Abstract

The present study aimed to investigate the effectiveness of an intervention protocol based on grounded theory on the quality of life and worry of patients with irritable bowel syndrome (IBS). The research method of the present study was mixed-methods, implemented in an exploratory design with a two-phase sequential strategy. The qualitative part of the research, considering its grounded theory basis, was phenomenological based on the Strauss and Corbin (1997) theory. The quantitative part employed a quasi-experimental method with a pretest-posttest control group design and a 2-month follow-up phase. The qualitative study population included books, articles, and theses in the field of IBS patients, and IBS patients visiting the Rāh-e Ehyā Psychiatry Clinic, Shahid Tajrish Hospital, and Behboud Gastroenterology Clinic in Tehran during the fall and winter of 2022. The quantitative study population consisted of all IBS patients visiting the Rāh-e Ehyā Psychiatry Clinic, Shahid Tajrish Hospital, and Behboud Gastroenterology Clinic in Tehran during the fall and winter of 2022. In the quantitative part, 28 IBS patients meeting the inclusion criteria were randomly assigned to either the control or experimental groups. Worry was measured using the Penn State Worry Scale.
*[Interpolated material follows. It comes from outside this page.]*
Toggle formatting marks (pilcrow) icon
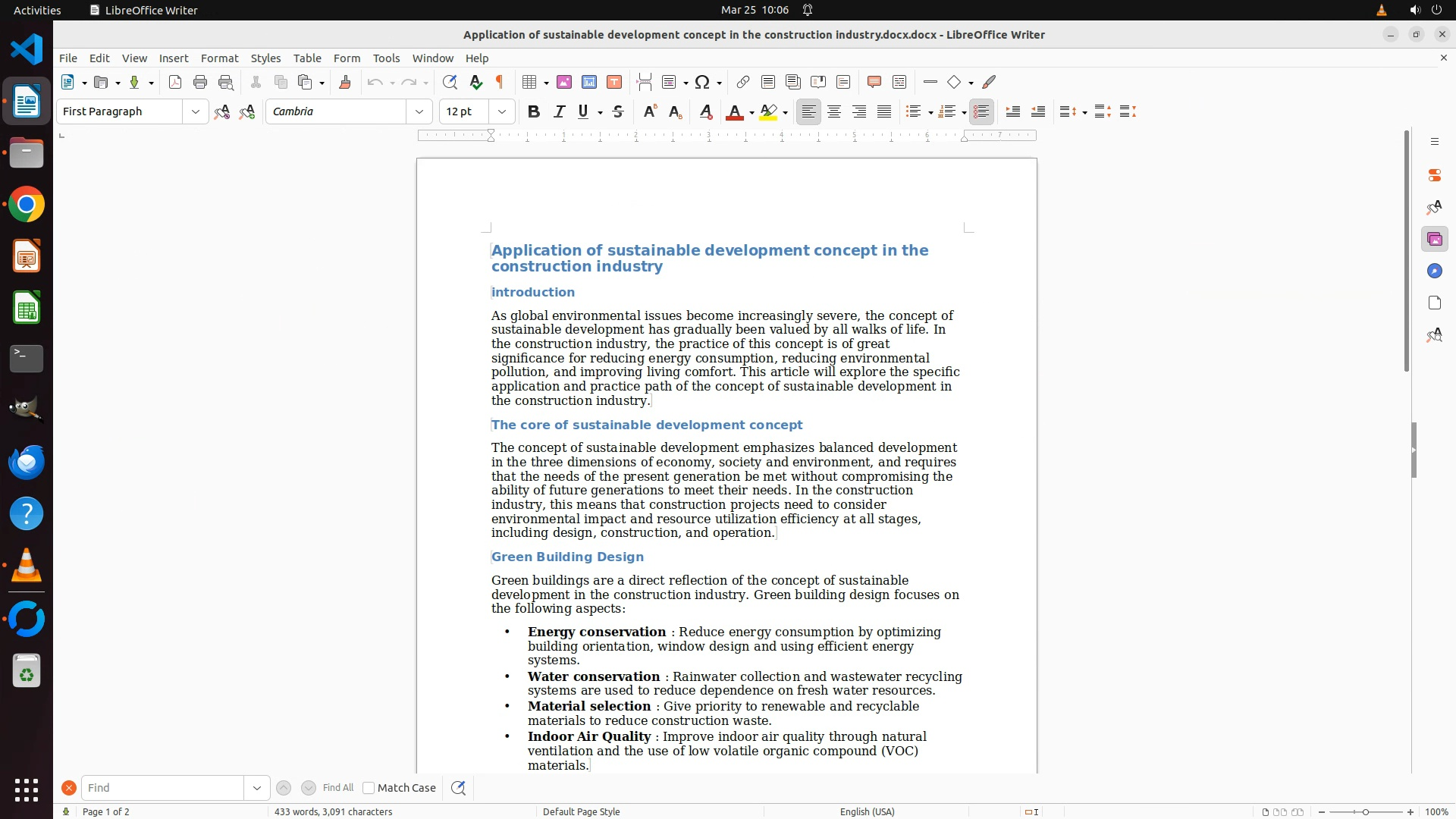This screenshot has width=1456, height=819. point(500,82)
After eight intervention sessions, the research data were analyzed using repeated measures ANOVA and SPSS software, with a significance level of 0.05. The interaction effect of group×time for the components of physical health (η² = 0.157, P = 0.017, F = 4.85), psychological health (η² = 0.302, P = 0.001, F = 11.27), social health (η² = 0.234, P = 0.001, F = 7.96), and total quality of life score (η² = 0.362, P = 0.001, F = 14.72) was significant. Additionally, the effect of the independent variable on worry (η² = 0.352, P = 0.001, F = 14.15) was significant. The results indicated that the intervention protocol designed based on grounded theory is effective in improving the quality of life and reducing worry in patients with irritable bowel syndrome.